「WHO・ユニセフ認定」赤ちゃんにやさしい病院とは?

赤ちゃんにやさしい病院が世界中で注目される理由

出産を控えた妊婦さんや新米パパママにとって、産院選びは人生における重要な選択のひとつです。その中で「赤ちゃんにやさしい病院(Baby Friendly Hospital:BFH)」という言葉を耳にしたことがある方も多いのではないでしょうか。これは単なるキャッチフレーズではなく、WHO(世界保健機関)とユニセフ(国連児童基金)が共同で推進する国際的な認定制度です。
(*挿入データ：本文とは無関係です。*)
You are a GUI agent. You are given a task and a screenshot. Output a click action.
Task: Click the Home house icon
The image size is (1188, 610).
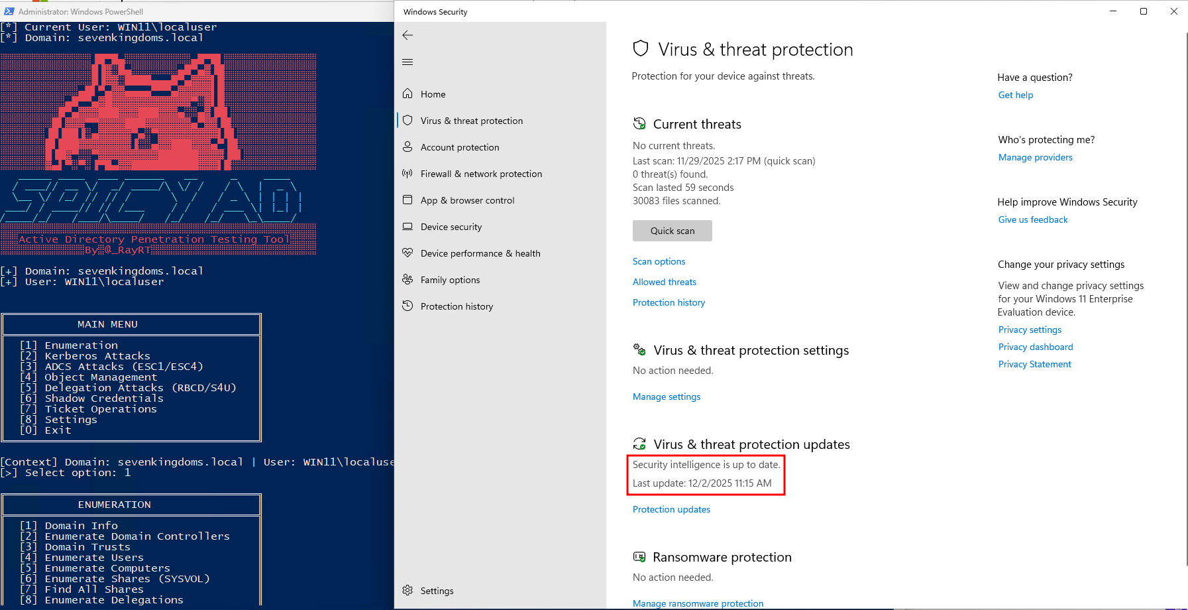[407, 93]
この認定を受けた施設は、母乳育児を中心とした科学的根拠に基づいた支援を実践し、母子の健康を最優先に考えた医療環境を提供しています。1989年に開始されたこの取り組みは、現在では世界150カ国以上、2万施設を超える病院が参加する一大ムーブメントへと成長しました。日本国内でも2024年時点で約100施設が認定を受けており、出産施設を選ぶ際の重要な判断基準として認識されつつあります。

認定取得のために満たすべき「母乳育児成功のための10のステップ」

赤ちゃんにやさしい病院として認定を受けるには、WHOとユニセフが定めた厳格な基準をクリアする必要があります。その中核となるのが「母乳育児成功のための10のステップ」と呼ばれる実践指針です。
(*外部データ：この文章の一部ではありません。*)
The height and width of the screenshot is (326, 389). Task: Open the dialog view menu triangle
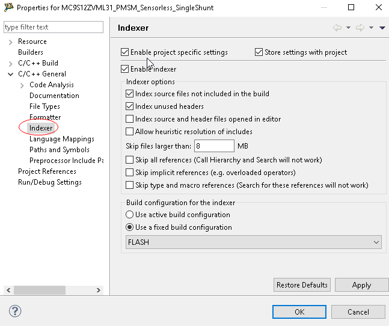[382, 28]
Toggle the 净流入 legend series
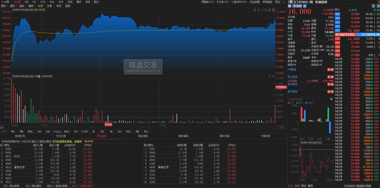 coord(310,103)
これらのステップには、まず施設全体で母乳育児方針を文書化し、すべてのスタッフがその内容を理解していることが求められます。医療従事者は母乳育児支援に関する専門的な知識と技術を習得し、妊娠中から母親に対して母乳の利点やケア方法について継続的な情報提供を行います。
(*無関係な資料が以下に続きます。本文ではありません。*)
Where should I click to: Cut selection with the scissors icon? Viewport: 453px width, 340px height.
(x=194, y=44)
出産後は、医学的に必要な場合を除き、生後1時間以内に母子の肌と肌の触れ合い(Skin-to-Skin Contact)を実施し、母親が赤ちゃんの欲しがるサインを読み取れるよう支援します。母子同室を24時間実施することで、赤ちゃんのペースに合わせた授乳リズムを確立できる環境を整えます。また、医学的に必要でない限り、人工乳首やおしゃぶりの使用を控え、退院後も地域の母乳育児支援グループと連携して継続的なサポート体制を構築します。

認定病院が提供する具体的なサポート内容と実際の体験

認定を受けた施設では、理論だけでなく実践的なサポートが充実している点が大きな特徴です。多くの認定病院では、助産師や看護師が24時間体制で授乳相談に応じられる体制を整えています。

特に初産婦にとって不安の多い最初の数日間、授乳姿勢の調整や赤ちゃんの抱き方、乳房トラブルへの早期対応など、きめ細かな指導が受けられます。単に「母乳で育てましょう」という理念を押し付けるのではなく、一人ひとりの母親の状況や希望を尊重しながら、最適な育児方法を一緒に見つけていくプロセスを大切にしています。

また、帝王切開や早産など、特別なケアが必要な場合でも、可能な限り母乳育児が継続できるよう工夫された支援が提供されます。搾乳器の使い方指導や、母乳バンクとの連携、NICU入院中の赤ちゃんへの母乳提供支援など、状況に応じた柔軟な対応が行われています。

母乳育児以外にも広がる「やさしさ」の本質

赤ちゃんにやさしい病院の真価は、母乳育児支援だけに留まりません。この認定制度の根底にあるのは、母子の絆を最優先し、家族中心のケアを実践するという哲学です。

パートナーや家族が出産や育児に積極的に参加できる環境づくり、母親の心理的サポート、産後うつの早期発見と対応、退院後の地域保健サービスとの緊密な連携など、包括的な周産期ケアの質の高さが認定施設の特徴となっています。さらに、何らかの理由で母乳育児が困難な場合でも、母親を責めたり孤立させたりせず、適切な代替手段を提示しながら寄り添う姿勢を持っています。

出産施設を選ぶ際には、設備の新しさや立地だけでなく、こうした医療哲学やケアの質にも注目することで、より満足度の高い出産体験と産後生活のスタートを切ることができるでしょう。認定病院のリストは日本母乳の会や各都道府県の保健所で確認できますので、施設見学時に具体的な支援内容を質問してみることをお勧めします。